[Stored data]
********************
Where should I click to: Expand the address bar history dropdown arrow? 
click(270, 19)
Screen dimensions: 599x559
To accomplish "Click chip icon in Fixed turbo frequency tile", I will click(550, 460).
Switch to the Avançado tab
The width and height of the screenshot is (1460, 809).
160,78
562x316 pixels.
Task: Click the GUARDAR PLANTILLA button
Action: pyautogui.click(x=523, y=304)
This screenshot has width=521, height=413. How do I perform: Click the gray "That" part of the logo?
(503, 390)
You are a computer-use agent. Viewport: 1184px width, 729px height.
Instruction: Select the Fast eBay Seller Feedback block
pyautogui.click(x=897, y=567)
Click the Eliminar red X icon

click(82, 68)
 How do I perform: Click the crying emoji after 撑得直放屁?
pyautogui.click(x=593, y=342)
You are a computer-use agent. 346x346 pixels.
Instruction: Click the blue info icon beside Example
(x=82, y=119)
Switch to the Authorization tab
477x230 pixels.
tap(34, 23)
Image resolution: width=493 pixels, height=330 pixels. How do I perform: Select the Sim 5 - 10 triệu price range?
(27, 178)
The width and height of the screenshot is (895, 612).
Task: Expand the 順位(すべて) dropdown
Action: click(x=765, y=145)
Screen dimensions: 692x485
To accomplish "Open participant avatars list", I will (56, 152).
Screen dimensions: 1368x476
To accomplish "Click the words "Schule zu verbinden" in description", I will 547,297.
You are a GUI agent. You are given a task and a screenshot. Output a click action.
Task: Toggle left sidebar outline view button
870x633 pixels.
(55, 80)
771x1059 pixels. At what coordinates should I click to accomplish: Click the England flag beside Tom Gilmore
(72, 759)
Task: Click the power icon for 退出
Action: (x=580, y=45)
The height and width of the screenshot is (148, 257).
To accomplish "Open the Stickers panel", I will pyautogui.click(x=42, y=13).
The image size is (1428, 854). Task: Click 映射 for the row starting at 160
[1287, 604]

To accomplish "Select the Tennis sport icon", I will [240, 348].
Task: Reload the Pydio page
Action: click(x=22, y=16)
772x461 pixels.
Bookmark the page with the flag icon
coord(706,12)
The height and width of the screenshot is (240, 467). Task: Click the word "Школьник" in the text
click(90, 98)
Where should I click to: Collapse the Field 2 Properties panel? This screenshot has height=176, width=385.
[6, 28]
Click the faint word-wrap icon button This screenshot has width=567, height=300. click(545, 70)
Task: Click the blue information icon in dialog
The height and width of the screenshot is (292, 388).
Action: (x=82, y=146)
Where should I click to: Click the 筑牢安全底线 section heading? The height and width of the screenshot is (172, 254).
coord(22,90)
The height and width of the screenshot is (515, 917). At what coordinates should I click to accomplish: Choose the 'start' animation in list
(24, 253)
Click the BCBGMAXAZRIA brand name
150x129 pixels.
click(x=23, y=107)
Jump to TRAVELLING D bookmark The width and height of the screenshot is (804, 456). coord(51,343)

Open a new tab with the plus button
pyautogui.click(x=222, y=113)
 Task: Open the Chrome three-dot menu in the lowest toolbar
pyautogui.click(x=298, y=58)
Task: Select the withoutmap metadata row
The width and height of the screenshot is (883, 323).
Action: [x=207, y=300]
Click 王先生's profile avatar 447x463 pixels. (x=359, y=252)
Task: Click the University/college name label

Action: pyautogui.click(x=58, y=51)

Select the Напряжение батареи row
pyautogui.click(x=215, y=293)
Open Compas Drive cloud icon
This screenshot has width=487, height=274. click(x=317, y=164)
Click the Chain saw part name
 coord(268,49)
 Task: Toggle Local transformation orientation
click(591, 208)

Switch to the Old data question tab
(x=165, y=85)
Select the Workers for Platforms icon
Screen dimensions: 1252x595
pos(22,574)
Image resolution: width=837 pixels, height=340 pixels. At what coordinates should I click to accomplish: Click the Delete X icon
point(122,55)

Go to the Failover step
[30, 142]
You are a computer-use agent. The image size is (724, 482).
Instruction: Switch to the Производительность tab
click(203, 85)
********************
Set down each line from the line containing "Image resolution: width=837" through the final line of the data, exactly and with nothing added.

Image resolution: width=837 pixels, height=340 pixels. At what coordinates should I click to accomplish: Click the Delete X icon
point(122,55)

Go to the Failover step
[30, 142]
You are a computer-use agent. The image size is (724, 482).
Instruction: Switch to the Производительность tab
click(203, 85)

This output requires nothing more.